Dr Varghese said: "Healthcare in India is getting corporatized. Government itself is abdicating its responsibility although National Rural Health Mission (NRHM) and other activities are going on but one can see a clear bias towards corporatization which needs to be evaluated on evidence-based platforms. How is corporatisation of healthcare affecting general health status of people in India, where majority are starving, majority have problems of payment, and one big panacea which is being brought about is private health insurance based services. We need evidence if private health insurance based services improve healthcare – there is not sufficient evidence. Even in government hospitals where patients have to pay based upon their income levels, there is no evidence that payment of service actually improves the quality of service in government hospitals. One may pay for it if it actually improves quality of service. These are challenging areas for research as these are multidimensional and not linear. So doing randomized controlled trials (RCTs) is challenging in such contexts."

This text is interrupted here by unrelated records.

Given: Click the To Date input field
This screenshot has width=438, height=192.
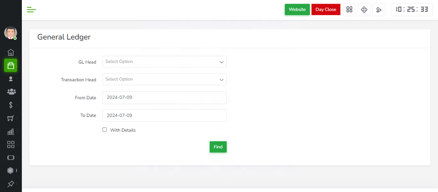Looking at the screenshot, I should 164,115.
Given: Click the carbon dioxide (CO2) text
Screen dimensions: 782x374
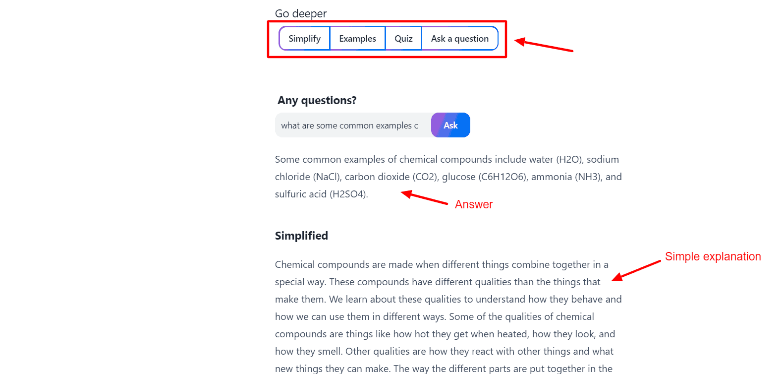Looking at the screenshot, I should point(391,177).
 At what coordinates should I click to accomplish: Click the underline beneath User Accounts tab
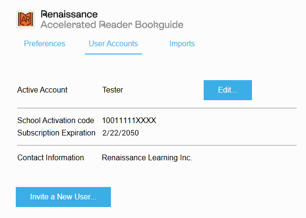(113, 54)
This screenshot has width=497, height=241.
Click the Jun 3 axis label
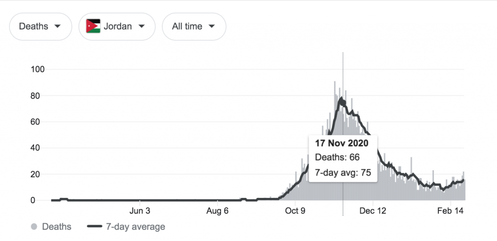point(140,211)
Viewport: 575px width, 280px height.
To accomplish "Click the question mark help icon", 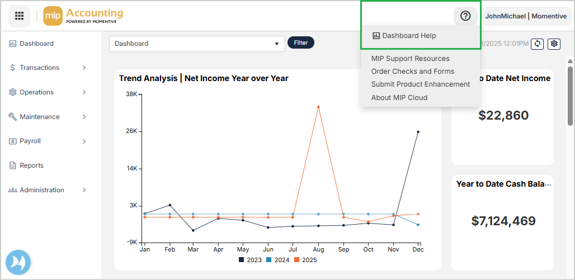I will [x=465, y=16].
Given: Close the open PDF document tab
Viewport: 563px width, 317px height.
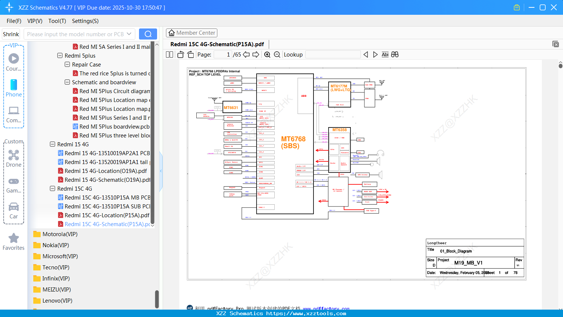Looking at the screenshot, I should pyautogui.click(x=556, y=44).
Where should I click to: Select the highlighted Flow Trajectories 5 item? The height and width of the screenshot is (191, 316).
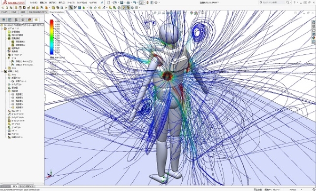click(18, 108)
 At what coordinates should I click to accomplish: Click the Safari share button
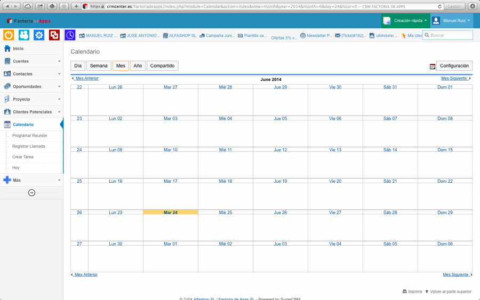(40, 6)
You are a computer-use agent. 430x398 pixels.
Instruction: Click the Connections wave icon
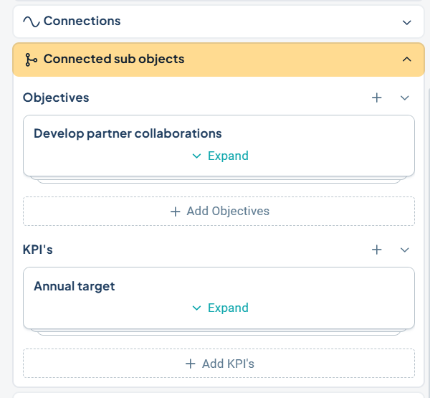[32, 22]
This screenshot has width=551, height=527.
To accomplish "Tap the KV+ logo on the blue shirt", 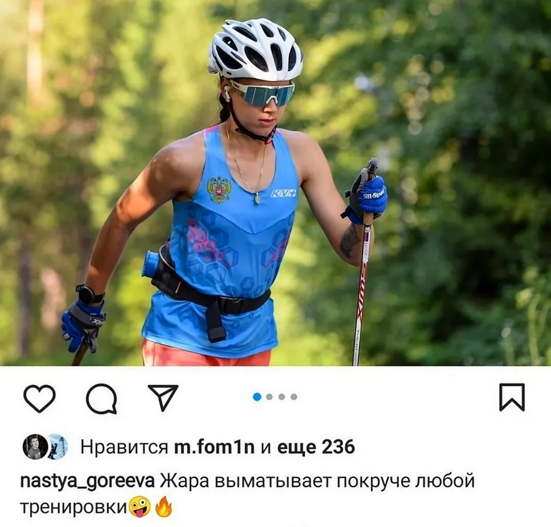I will pos(283,193).

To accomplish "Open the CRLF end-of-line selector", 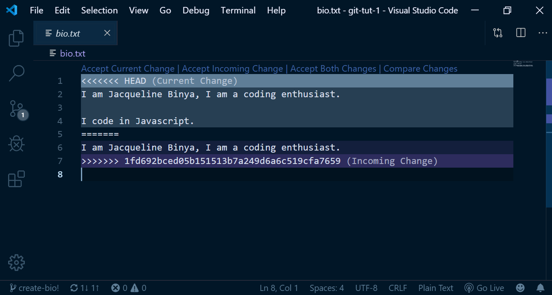I will pyautogui.click(x=398, y=288).
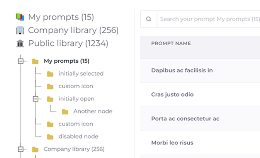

Dr Varghese added: "There are influences by the industry which influences doctors to move from public to private hospitals for example. If we look at research over past 30-40 years there are several areas where science has been completely overturned. We are told at a point that 'A' is good for healthy heart and ten years down the line evidence comes up that it is not good for heart. We keep revising science as per the evidence."

"For example, a company had found that there is a long term side effect associated to Cox-2 inhibitor drugs, but company did not reveal it. When it was found, by then damage to several human beings was already done" said Dr Varghese raising questions of ethics and accountability plaguing medical 'industry'.

Dr Varghese gave another example: "Similarly Botulinum toxin is a drug which is very expensive which is used usually by the cosmetologists for making people look younger. There was a review in a peer-reviewed journal that looked at how were the studies showing benefits of this drug funded. More than 50% of the articles on Botulinum toxin benefits were industry-funded and corporate driven. Where there is a bias like that, one wonders when will we have total transparency of information? This is possible only when we have complete democratization of information."

Unless all the data and conflicts of interest are in public domain, easily accessible to everyone, such situation will persist. "Today not just economic imbalance is a problem, but knowledge imbalance is also a problem" said Dr Varghese.